=== Exercise materials ===
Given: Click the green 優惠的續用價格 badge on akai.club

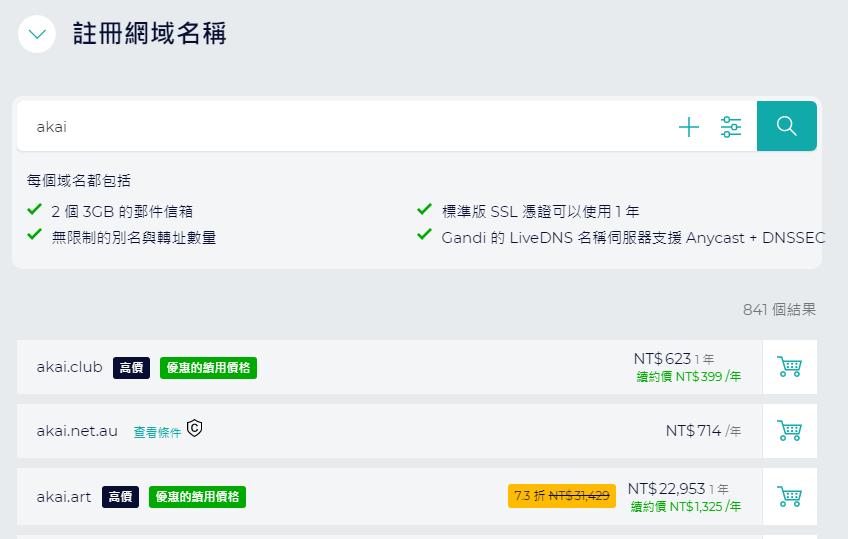Looking at the screenshot, I should click(x=208, y=368).
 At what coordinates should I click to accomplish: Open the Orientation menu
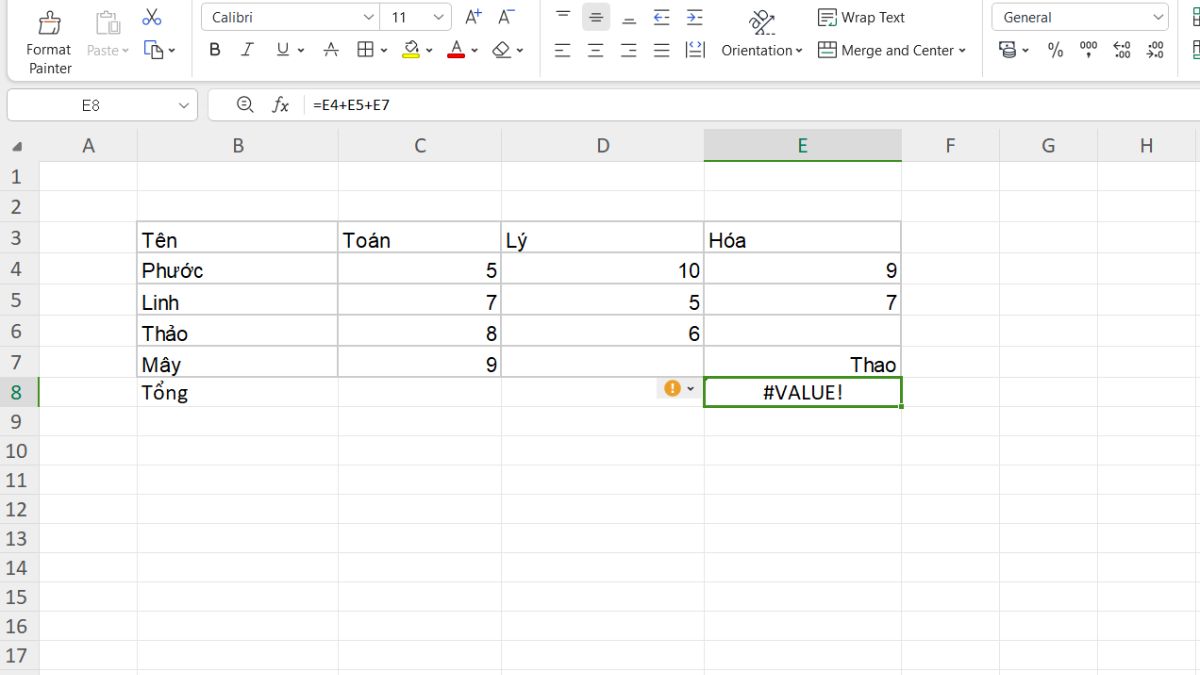click(x=762, y=50)
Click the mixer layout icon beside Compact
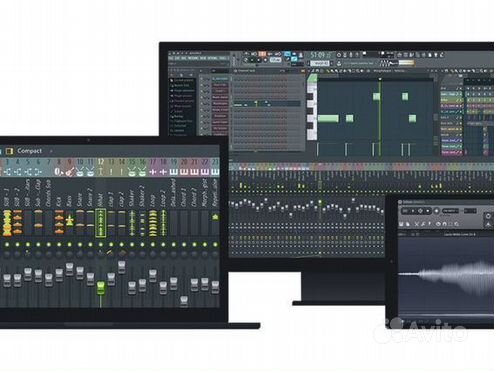The image size is (494, 371). tap(9, 151)
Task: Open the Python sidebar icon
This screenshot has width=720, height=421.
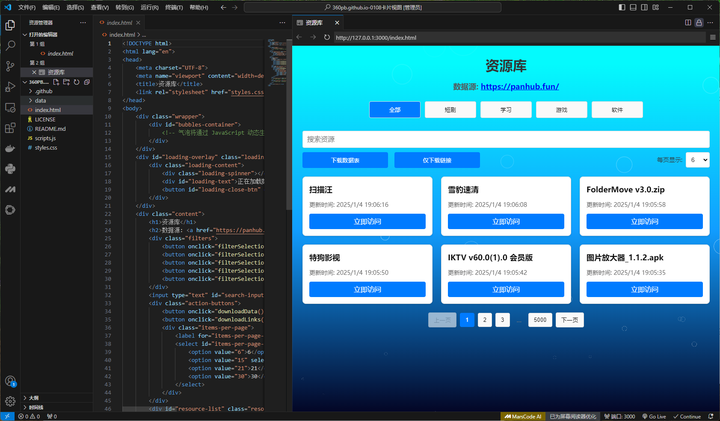Action: pyautogui.click(x=10, y=168)
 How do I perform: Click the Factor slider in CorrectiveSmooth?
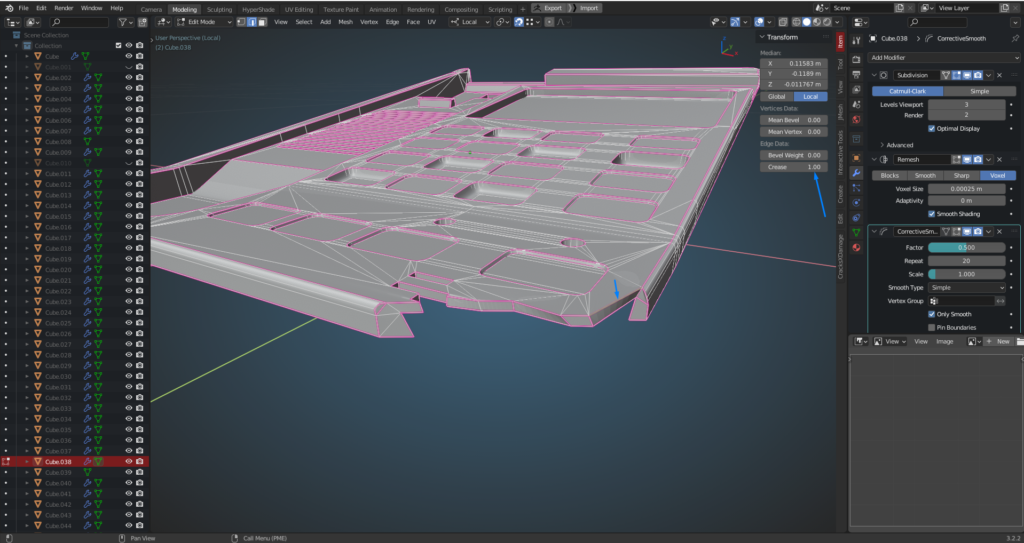(966, 247)
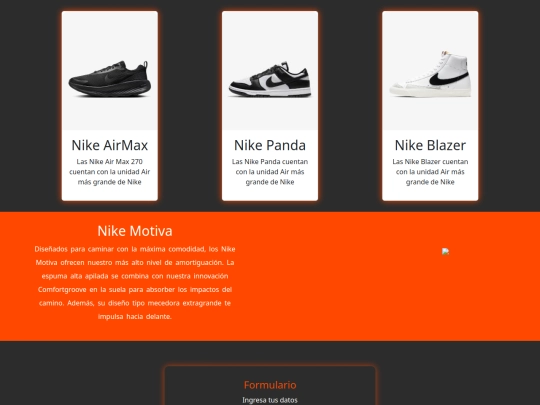Click the Ingresa tus datos text

[270, 400]
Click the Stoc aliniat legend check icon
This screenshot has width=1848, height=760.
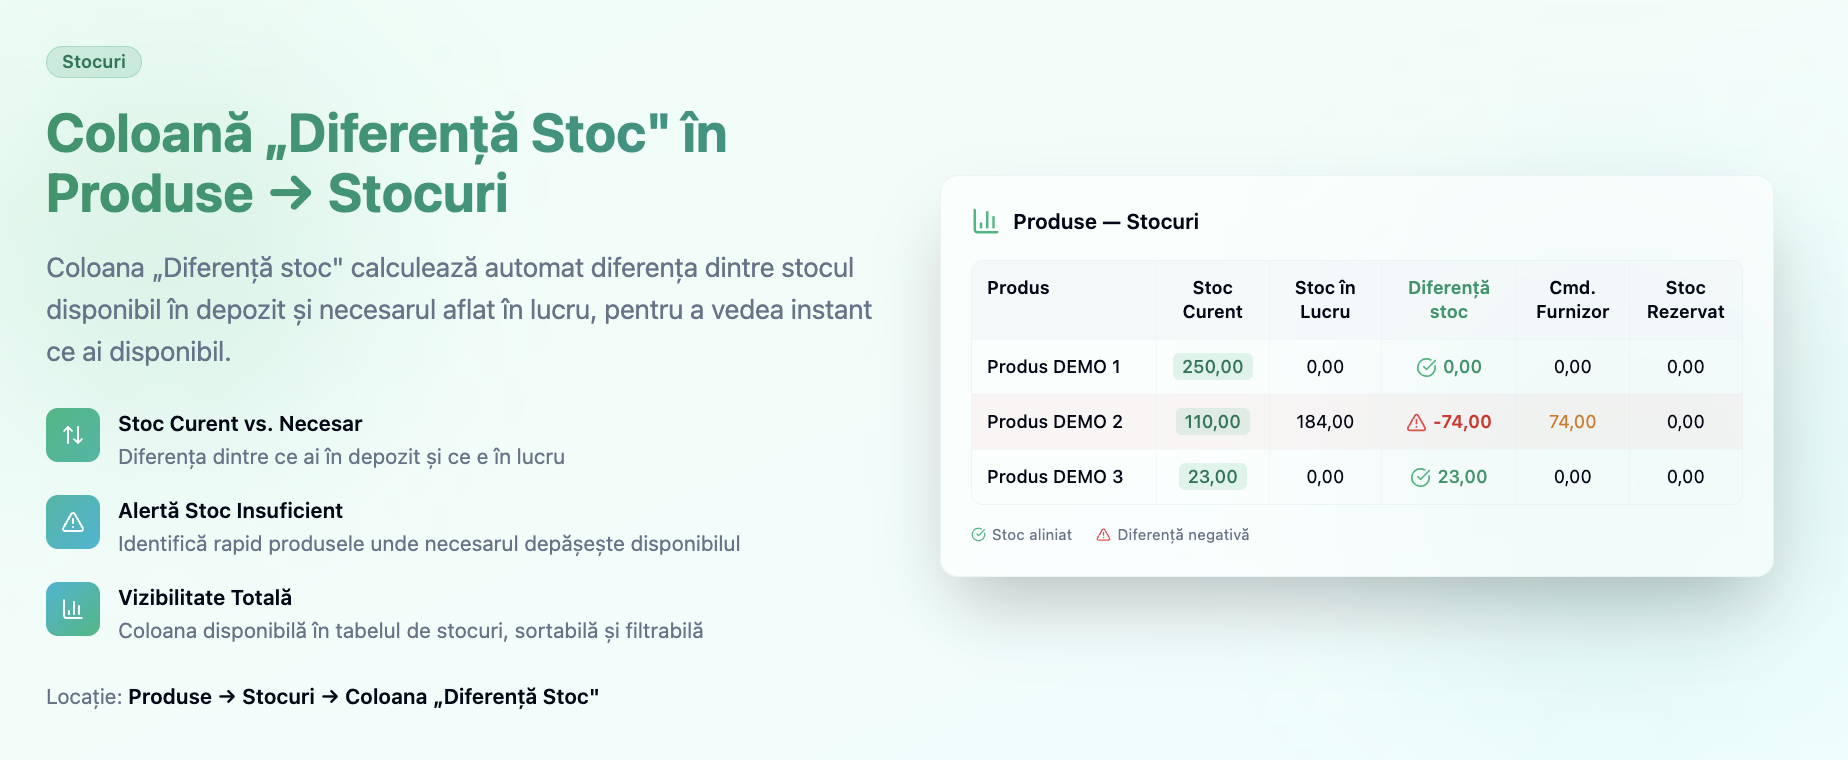point(979,535)
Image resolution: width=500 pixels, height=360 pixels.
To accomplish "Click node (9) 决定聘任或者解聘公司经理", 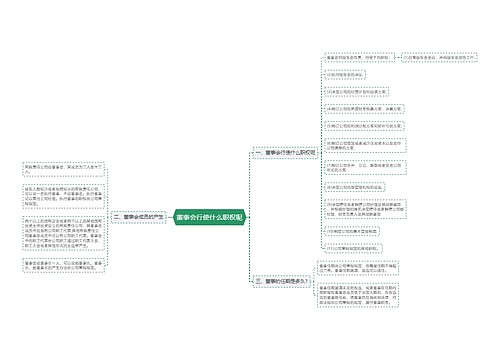I will click(365, 209).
===
**Task details**
The answer should contain nothing but the lines from the top of the data above through the line containing "Task: Open the Python sidebar icon", copied exactly, with no images.

**Response for this exercise**
Given: Click the green 優惠的續用價格 badge on akai.club

Looking at the screenshot, I should click(x=208, y=368).
 At what coordinates should I click to accomplish: Open the Orientation menu
click(x=762, y=50)
Click the mixer layout icon beside Compact
The image size is (494, 371). tap(9, 151)
Task: Open the Python sidebar icon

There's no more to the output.